M.Takahashi、H.Kobayashi 和 S.Iwasaki：“构巢曲霉中具有改变的微管蛋白基因的根瘤菌抗性突变体”Mol。

Y.Kato, Y.Ogawa, T.Kobayashi, T.Nishimura and S.Iwasaki: "Tubulin Binding, Cytotoxicity and Structure-Activity Relationship of Rhizoxin Derivatives: Synthesis of a Photoaffinity Derivative of Rhizoxin" Chem. Pharm. Bull.

Y.Kato、Y.Okawa、T.Kobayashi、T.Nishimura 和 S.Iwasaki：“根瘤素衍生物的微管蛋白结合、细胞毒性和构效关系：根瘤素光亲和衍生物的合成” Chem。
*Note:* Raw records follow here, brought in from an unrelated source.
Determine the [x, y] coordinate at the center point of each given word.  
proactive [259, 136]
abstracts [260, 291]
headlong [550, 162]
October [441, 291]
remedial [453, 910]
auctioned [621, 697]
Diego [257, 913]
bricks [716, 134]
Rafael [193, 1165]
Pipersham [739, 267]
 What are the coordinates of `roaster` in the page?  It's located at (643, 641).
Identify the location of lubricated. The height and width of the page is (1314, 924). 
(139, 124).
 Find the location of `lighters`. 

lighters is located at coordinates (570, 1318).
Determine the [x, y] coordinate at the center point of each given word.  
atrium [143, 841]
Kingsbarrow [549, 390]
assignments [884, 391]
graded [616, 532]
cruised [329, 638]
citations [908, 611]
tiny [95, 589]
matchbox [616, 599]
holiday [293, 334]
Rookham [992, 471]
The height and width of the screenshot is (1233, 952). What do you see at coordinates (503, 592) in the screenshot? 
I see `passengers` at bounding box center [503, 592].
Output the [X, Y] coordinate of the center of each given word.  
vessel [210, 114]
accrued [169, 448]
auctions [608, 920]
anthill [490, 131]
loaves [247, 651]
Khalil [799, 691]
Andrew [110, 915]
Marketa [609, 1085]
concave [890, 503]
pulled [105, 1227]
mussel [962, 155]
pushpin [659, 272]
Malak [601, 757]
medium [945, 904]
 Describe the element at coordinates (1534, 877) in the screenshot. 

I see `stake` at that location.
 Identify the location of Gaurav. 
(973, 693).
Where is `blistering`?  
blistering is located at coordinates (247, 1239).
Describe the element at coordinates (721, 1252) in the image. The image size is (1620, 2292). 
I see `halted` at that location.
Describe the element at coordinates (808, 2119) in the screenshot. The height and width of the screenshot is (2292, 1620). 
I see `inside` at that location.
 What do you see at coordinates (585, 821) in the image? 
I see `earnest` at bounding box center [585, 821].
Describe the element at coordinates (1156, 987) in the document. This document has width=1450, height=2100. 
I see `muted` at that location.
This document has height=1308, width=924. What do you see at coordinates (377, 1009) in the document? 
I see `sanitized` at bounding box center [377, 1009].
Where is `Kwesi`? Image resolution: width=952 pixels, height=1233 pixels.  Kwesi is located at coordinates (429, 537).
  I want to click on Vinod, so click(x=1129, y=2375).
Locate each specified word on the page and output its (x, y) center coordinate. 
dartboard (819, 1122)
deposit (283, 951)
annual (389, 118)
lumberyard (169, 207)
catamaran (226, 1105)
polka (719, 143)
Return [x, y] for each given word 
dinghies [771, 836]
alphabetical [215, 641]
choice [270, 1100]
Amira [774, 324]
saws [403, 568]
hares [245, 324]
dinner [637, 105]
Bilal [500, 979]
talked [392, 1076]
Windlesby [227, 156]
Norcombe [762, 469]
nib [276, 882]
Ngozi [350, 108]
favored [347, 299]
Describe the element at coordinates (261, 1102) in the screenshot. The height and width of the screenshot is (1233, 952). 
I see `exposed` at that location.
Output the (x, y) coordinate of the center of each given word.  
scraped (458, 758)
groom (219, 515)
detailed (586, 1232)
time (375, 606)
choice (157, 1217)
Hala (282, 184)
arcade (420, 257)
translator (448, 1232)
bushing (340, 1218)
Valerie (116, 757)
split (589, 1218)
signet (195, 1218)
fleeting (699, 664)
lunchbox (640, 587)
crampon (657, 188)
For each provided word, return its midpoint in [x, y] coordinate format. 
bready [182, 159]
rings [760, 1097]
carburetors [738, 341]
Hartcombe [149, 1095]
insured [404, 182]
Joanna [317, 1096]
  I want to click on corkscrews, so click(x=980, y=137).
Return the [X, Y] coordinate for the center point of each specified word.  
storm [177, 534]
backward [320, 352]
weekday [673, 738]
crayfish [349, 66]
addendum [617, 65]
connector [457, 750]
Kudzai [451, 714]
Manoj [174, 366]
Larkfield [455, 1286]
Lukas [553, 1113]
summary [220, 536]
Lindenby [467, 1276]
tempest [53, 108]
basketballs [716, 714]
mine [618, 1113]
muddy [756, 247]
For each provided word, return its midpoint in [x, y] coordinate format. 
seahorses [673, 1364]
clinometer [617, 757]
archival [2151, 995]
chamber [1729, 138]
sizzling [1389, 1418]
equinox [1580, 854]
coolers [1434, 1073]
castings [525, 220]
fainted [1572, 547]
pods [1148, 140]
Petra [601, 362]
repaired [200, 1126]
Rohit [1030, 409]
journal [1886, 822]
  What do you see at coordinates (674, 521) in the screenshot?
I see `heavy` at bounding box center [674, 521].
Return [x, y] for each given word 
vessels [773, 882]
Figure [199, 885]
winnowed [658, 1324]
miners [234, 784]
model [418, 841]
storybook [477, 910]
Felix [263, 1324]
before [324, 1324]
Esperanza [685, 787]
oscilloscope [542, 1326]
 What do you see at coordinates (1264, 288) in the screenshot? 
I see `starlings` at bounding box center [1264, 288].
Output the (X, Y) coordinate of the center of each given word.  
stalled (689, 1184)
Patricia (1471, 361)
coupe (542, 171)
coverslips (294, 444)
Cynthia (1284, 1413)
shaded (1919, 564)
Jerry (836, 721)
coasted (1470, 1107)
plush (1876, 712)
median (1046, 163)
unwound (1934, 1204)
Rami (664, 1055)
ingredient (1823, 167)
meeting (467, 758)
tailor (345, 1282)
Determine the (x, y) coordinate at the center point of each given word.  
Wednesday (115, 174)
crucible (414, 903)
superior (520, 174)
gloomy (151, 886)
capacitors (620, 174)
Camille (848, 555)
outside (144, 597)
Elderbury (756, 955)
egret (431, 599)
H.Ishii et.al.: "ACS Sympo.Ser.,No421 Managing Resistance to Agrochemicals.Ed.by M.B.Green et al" American Chemical Society, (1990)

H.Ishii 等人：“ACS Sympo.Ser.，No421 管理农用化学品耐药性。M.B.Green 等人编辑”美国化学会，(1990)

M.Takahashi et.al.: "Molecular Basis for Determining the Sensitivity of Fucaryotes to an Antimitotic Drug,Rhizoxin" Mol.Gen.Genet.(submitted).

M.Takahashi 等人：“确定 Fucaryotes 对抗有丝分裂药物根瘤菌素敏感性的分子基础”Mol.Gen.Genet.（已提交）。